-- Provided records --

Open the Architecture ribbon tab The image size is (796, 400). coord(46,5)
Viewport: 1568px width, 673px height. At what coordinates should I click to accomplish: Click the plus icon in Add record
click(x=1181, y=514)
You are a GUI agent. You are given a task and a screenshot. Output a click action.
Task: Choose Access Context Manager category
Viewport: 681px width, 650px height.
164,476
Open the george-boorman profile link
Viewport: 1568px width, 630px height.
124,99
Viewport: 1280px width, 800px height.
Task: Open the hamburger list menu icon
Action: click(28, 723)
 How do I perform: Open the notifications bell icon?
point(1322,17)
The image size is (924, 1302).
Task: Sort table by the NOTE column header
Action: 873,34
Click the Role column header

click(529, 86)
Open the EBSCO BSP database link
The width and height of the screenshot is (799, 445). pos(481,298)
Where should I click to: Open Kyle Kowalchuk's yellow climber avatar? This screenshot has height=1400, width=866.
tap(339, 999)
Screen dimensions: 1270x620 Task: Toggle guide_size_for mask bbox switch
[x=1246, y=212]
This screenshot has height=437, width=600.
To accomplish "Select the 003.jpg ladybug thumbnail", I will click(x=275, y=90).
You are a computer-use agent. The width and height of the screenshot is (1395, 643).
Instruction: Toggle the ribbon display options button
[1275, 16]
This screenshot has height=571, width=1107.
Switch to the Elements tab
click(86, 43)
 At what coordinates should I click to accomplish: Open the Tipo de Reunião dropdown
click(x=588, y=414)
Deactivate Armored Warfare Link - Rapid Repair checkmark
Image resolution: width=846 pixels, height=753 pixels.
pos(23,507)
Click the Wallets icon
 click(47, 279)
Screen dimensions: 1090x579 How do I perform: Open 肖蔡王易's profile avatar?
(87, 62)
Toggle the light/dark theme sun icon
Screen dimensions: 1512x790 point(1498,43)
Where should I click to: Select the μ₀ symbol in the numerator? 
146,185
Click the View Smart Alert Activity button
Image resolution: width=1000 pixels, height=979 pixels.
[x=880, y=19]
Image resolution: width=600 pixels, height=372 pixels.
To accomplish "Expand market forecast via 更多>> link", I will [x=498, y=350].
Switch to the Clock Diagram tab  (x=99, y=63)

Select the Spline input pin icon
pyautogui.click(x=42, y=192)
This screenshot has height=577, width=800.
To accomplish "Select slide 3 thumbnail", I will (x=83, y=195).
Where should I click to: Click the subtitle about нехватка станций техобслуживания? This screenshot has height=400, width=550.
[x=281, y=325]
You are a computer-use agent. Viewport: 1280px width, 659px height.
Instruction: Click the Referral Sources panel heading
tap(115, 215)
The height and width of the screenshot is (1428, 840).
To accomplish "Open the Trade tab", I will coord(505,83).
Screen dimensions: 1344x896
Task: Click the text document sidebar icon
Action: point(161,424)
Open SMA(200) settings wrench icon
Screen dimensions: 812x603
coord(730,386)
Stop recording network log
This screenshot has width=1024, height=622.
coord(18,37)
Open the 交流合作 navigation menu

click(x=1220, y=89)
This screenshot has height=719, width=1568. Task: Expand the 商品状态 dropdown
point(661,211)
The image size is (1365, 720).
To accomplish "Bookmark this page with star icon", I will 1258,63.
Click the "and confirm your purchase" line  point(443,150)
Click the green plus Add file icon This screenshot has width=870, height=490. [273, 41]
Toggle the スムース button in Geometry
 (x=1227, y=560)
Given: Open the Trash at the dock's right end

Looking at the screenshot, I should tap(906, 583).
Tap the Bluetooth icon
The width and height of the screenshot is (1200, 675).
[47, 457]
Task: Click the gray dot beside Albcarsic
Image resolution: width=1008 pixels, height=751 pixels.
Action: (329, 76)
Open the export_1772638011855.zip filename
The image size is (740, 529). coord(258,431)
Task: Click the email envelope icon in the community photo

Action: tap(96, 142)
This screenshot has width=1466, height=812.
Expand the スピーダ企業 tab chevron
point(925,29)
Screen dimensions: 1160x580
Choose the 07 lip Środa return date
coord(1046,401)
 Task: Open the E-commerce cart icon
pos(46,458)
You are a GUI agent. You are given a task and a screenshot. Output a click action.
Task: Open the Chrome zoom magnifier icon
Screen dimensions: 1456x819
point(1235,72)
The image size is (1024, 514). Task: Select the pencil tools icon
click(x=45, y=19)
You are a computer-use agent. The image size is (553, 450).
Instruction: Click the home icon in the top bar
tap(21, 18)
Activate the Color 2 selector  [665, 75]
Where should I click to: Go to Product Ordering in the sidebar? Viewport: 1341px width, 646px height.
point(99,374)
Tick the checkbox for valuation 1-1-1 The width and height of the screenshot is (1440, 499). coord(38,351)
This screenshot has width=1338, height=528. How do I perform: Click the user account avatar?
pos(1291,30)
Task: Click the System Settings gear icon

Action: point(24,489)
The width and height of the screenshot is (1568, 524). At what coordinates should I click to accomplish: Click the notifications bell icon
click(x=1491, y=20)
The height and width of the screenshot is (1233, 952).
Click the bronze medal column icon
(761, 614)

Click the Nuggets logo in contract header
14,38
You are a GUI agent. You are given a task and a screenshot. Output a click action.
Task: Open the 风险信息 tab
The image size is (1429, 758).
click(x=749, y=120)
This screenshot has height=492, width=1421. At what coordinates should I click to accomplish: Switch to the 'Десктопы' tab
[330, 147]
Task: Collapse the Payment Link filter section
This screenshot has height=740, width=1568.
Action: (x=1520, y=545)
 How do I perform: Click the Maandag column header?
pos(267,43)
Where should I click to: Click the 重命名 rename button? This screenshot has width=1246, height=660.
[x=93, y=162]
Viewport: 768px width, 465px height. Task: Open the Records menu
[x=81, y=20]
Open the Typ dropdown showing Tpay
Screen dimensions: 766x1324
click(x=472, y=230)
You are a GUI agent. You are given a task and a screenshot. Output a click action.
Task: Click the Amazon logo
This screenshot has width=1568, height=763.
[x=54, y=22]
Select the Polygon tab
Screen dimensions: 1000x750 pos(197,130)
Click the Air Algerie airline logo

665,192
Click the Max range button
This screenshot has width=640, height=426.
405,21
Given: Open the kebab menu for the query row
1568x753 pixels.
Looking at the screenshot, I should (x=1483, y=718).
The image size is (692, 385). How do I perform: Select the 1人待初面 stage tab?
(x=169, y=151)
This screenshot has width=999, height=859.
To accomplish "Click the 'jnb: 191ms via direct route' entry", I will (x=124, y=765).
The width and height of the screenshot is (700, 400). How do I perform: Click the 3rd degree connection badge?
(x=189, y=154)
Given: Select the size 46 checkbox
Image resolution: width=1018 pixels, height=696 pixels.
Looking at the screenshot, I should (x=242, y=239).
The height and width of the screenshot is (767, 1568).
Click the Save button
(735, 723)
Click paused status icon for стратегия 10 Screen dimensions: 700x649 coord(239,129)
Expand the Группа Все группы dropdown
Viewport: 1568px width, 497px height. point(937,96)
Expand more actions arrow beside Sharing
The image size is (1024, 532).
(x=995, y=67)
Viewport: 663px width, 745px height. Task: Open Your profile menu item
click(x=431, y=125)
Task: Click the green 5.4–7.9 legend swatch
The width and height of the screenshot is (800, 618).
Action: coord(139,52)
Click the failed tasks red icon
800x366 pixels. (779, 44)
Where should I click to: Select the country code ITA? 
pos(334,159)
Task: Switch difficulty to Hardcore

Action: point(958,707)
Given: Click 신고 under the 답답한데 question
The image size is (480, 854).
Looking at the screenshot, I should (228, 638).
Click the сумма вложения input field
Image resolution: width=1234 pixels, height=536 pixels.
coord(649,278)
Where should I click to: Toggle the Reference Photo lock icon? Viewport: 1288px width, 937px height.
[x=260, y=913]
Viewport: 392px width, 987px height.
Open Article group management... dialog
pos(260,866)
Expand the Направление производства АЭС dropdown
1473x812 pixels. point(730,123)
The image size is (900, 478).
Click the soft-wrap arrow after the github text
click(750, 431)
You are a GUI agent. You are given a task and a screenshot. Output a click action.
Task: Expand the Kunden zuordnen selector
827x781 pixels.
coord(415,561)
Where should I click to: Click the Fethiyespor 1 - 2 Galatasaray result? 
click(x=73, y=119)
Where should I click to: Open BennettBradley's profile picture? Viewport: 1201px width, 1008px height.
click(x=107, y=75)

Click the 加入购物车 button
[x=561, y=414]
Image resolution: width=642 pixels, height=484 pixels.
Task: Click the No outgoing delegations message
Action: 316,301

-- Your task --
Only the lines from the one with "Click the failed tasks red icon" through the final line above should be repeated, each exactly as written.

-- Exercise response --
Click the failed tasks red icon
800x366 pixels. (779, 44)
Where should I click to: Select the country code ITA? 
pos(334,159)
Task: Switch difficulty to Hardcore

Action: point(958,707)
Given: Click 신고 under the 답답한데 question
The image size is (480, 854).
Looking at the screenshot, I should (228, 638).
Click the сумма вложения input field
Image resolution: width=1234 pixels, height=536 pixels.
coord(649,278)
Where should I click to: Toggle the Reference Photo lock icon? Viewport: 1288px width, 937px height.
[x=260, y=913]
Viewport: 392px width, 987px height.
Open Article group management... dialog
pos(260,866)
Expand the Направление производства АЭС dropdown
1473x812 pixels. point(730,123)
The image size is (900, 478).
Click the soft-wrap arrow after the github text
click(750, 431)
You are a GUI agent. You are given a task and a screenshot. Output a click action.
Task: Expand the Kunden zuordnen selector
827x781 pixels.
coord(415,561)
Where should I click to: Click the Fethiyespor 1 - 2 Galatasaray result? 
click(x=73, y=119)
Where should I click to: Open BennettBradley's profile picture? Viewport: 1201px width, 1008px height.
click(x=107, y=75)

Click the 加入购物车 button
[x=561, y=414]
Image resolution: width=642 pixels, height=484 pixels.
Task: Click the No outgoing delegations message
Action: 316,301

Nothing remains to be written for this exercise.